The women all seem to have similar attitudes to food, with Pia describing them as "semi-foodie" types.

"We all just want to feed good food to our kids and use as little processed stuff as possible, but when you're a mother you're just so pressed for time all the time," she says before she rushes off to collect her four-year-old and come back.

Karen says her stocked - sometimes overflowing - freezer makes for better choices.

"If you've had a bad day or a rushed day or whatever and you know you've got something healthy pre-prepared in the freezer, you're not going to stop at Maccas on the way [home].

"I mean we've all had those days when we've had cornflakes for dinner, but this kind of means you don't have to."

The mention of cereal for dinner struck a chord with me, raising the question of the concept expanding to different demographics. Apparently there are already spin-offs.

"There is SisterBake - so working women, [it's the] same thing - grab the girlfriends, couple of bottles of wine, cook one night, come home after a hard day at work and you've got dinner. We have BlokeBake, too," Karen says.

Jokes of barbecued sausages aside, she makes the point that cooking "needn't just be the realm of mothers" but said the reality was it often fell to mothers.

Working mothers aren't forgotten by MamaBake either, and while finding time on a weekend can prove tricky, it's where the social network can help.

"It's just as or even more important for the working mums, too, so that the time they are home they can spend with their kids, not stressing about what they're going to feed them while they're trying to get them in the bath," Karen says.

Central to the MamaBake movement is their "mamafesto" which includes the slogan "curiosity without judgment" - something they pride themselves on.

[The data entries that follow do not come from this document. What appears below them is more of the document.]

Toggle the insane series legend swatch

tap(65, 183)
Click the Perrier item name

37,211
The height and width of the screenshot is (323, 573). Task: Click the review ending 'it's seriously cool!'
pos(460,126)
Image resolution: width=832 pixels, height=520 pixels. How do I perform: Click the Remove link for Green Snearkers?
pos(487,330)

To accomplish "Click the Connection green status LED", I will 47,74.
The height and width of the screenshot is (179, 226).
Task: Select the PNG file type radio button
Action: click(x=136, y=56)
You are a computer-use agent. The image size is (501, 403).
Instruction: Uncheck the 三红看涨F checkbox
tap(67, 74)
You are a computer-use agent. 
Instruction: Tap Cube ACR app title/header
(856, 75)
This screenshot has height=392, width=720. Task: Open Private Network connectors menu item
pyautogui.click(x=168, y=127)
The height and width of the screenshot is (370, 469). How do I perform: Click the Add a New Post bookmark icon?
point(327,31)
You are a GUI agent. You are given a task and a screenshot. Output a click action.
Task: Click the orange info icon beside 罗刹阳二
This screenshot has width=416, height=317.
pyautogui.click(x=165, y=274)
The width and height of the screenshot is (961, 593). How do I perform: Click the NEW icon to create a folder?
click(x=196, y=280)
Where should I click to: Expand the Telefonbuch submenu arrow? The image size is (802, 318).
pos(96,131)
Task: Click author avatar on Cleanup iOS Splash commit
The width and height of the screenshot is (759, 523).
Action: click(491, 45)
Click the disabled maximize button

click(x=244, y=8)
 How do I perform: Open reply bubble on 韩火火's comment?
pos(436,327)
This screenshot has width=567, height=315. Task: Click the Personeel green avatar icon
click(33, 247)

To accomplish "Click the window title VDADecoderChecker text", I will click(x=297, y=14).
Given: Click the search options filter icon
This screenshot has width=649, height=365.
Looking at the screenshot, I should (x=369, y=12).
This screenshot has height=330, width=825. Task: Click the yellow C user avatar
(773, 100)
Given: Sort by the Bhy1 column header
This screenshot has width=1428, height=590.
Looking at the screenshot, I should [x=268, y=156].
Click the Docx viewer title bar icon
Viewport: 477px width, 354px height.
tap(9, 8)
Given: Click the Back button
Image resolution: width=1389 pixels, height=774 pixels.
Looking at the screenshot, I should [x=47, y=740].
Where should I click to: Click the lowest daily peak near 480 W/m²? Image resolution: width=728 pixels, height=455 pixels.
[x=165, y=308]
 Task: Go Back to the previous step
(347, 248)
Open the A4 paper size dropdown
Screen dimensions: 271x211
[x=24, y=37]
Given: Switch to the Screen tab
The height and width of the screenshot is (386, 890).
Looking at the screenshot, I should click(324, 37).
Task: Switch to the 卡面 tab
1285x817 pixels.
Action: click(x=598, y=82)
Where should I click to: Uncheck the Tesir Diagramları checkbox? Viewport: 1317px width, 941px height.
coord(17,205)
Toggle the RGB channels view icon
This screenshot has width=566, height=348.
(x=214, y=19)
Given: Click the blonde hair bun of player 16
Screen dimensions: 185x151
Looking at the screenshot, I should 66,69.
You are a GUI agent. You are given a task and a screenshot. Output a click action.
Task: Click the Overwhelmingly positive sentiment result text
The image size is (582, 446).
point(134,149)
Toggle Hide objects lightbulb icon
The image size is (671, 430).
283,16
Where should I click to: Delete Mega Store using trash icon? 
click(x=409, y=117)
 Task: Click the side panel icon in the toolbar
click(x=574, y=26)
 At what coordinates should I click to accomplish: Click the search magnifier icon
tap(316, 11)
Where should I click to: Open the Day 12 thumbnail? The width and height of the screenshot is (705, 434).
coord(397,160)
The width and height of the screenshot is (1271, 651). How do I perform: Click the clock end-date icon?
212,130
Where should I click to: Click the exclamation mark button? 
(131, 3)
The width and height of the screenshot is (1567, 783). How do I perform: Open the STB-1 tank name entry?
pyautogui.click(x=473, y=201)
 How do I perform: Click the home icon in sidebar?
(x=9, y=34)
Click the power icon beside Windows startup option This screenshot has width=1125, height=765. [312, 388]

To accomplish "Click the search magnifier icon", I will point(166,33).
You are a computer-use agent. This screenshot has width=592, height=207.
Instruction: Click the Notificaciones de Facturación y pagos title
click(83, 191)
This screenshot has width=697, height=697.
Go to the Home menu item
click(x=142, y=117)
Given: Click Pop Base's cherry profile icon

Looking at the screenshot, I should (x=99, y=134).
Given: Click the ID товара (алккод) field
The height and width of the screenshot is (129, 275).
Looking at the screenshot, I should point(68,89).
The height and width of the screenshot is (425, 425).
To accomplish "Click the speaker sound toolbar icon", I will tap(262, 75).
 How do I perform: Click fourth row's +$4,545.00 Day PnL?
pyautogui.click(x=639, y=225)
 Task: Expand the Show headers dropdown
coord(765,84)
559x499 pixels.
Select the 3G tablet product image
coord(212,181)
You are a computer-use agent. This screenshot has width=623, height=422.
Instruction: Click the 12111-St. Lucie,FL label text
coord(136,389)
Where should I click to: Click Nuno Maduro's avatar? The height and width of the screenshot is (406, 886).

"It's not a contest, it's not who's the best cook, who made the most gourmet meal, who spent the most amount of money," Karen explains. Indeed, there is never any mention of money, with the ''what goes around comes around'' attitude prevailing.

"There should be no feelings of 'oh, it's MamaBake, what am I going to make? What are they going to think? What if my house is a mess? What if my kid's in a really bad mood?' It's not what it's about; it's come as you are, if your house is clean, awesome, if your house isn't clean, doesn't matter - no one's going to come over for a MamaBake and say 'what's all that washing?'

"It's kind of smashing that myth of the perfect mother and the perfect household, perfect kids, because it doesn't exist."